On the mechanism of action of the fungicide chloroneb

Chloroneb (1,4-dichloro-2,5-dimethoxybenzene) is a fungicide with moderate systemic properties and selective activity toward certain fungi (e.g., Phytophthora, Pythium, Botrytis, Mucor). Although the compound is metabolized by some fungi to the toxic oxidation products DCMP (2,5-dichloro-4-methoxyphenol) and DCHQ (2,5-dichlorohydroquinone) the fungitoxic principle is chloroneb per se. It causes a lysis of the inner mitochondrial membrane of sensitive fungi, attacks the nuclear membrane and also other membranes at higher doses. Oxygen consumption by isolated mitochondria slowly decreases, but the respiratory control quotient remains nearly constant.
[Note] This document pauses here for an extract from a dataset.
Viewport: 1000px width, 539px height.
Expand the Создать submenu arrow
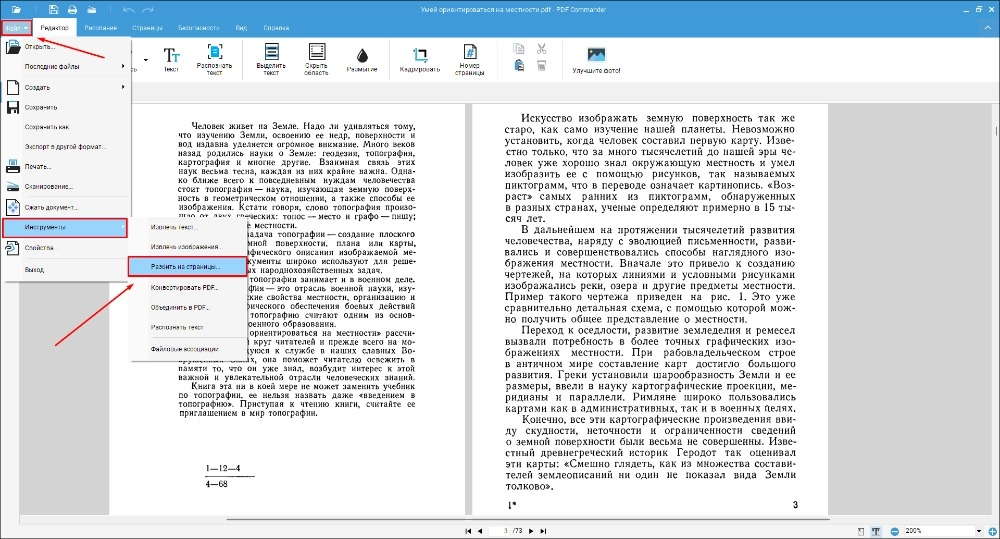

No specific uncoupling activity or inhibition of the respiratory chain could be detected. Chloroneb is bound to the mitochondrial membrane in sensitive organisms, and a good correlation exists between binding capacity, damage to mitochondrial structure and function, and growth inhibitory effects. DCMP has a nearly identical effect, but some additional uncoupling activity whereas DCHQ is different in its mechanism of action. A comparison of a chloroneb-sensitive strain of Mucor mucedo and a resistant strain with respect to the amino acid composition of their mitochondrial membranes demonstrated a significantly diminished content of tyrosine in the resistant strain, which may be associated with the decreased binding capacity for chloroneb. Although the reason for mitochondrial destruction is not yet elucidated, counteracting effects of piperonylbutoxide and α-tocopherol acetate suggest that a radical mechanism may be involved.